Отец оставался для Георгия главным авторитетом. Когда он наказывал сына за проказы ремнем, тот не обижался, если считал наказание справедливым. При этом отец наставлял его:
«— Вообще, не бойся битья. Не смей бояться. Помни — от этого не умирают.
И еще:
— Умей держать удар, принимай его без опаски. И уж если случится драка — не плачь, не беги. Отбивайся, как можешь. И самое главное, не бойся! Хитрить в схватке можно, трусить нельзя»[23].
Ксения, приемная мать Георгия, ужасалась и возмущалась. Ей казалось, что в мирное время это совершенно бесполезная наука:
«…Ты все меряешь своим прошлым, а оно, я уверена, не повторится! Поговорил бы лучше о книгах, о литературе.
— Что ж, — усмехался отец и легонько ладонью ворошил мои вихры, — можно и о литературе… Если сравнить ее с дракой, то возникает парадокс. Качества, необходимые в первом случае, абсолютно неуместны во втором; они как бы взаимно исключают друг друга. В драке нужны злость и хитрость, а в искусстве, в творчестве, наоборот, — доброта»[24].
Отец оказался прав, Георгию пригодилась эта школа. В тюрьме он знал, как за себя постоять. Тогда ему и дали кличку Чума. Он рассказывал, что в «блатном» мире кличка отражает либо внутреннюю суть человека, либо внешние особенности. А в нем бушевала дикая казачья кровь. Когда на него нападали, он становился «чумовым».
Прожив некоторое время в таборе с женой-цыганкой, обитая в «малинах», занимаясь поездными кражами, проведя пять лет в главных сибирских лагерях — на Колыме, на 503-й стройке Краслага (под Красноярском), в Норильске, Георгий полностью вписался в воровскую среду. Более того, он стал «вором в законе». Можно только догадываться, сколько пассажиров он надул и обворовал на вокзалах и в поездах, чтобы заслужить такой авторитет.

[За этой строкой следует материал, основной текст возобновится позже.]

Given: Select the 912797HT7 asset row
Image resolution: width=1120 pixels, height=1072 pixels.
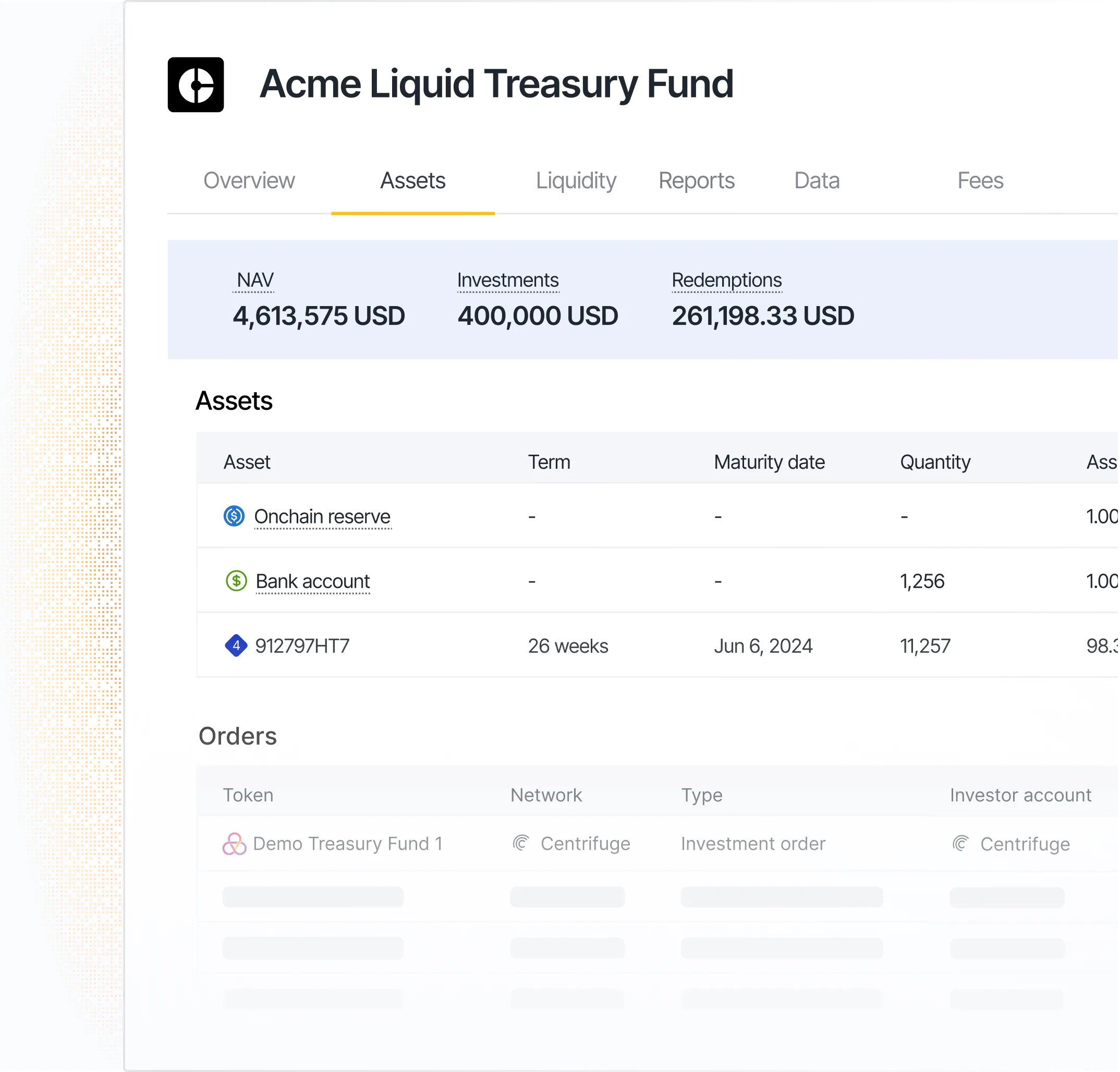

В тюрьме Дёмину приходилось скрывать свое истинное происхождение. Старый друг слепил ему нужную биографию: мать — проститутка, отец — профессиональный вор. Приходилось тщательно скрывать и то, что он служил в армии. Уважающий себя блатной никогда не должен был соприкасаться с властями, иначе доверие к нему утрачивалось. Тем не менее Дёмин выделялся из воровской среды начитанностью и литературными способностями. Он сочинил несколько блатных песен, которые распространились по всей стране. Уголовники, особенно бывалые, ценили его дар и даже «командировали» на международную воровскую конференцию во Львов. Один из них однажды строго пресек насмешки над его сочинениями:
«— Кончайте треп, жиганы, — сказал тогда Солома, — что вы во всем этом смыслите? — И строго из-под нависших бровей посмотрел на своих партнеров. — Ваше дело курочить замки. А литература — не про вас. Это работёнка особая, тонкая, непростая… И у поэтов всегда так бывает: начало трудное, но зато потом… Я это могу подтвердить. Все-таки я — …ценитель Есенина — знаю, что такое творческая жизнь!.. И знаю этого пацана — как он сочиняет. И верю в него! Ведь не зря же вся босота — от Колымы до Черного моря — поет его песни… А это тоже что-нибудь да значит!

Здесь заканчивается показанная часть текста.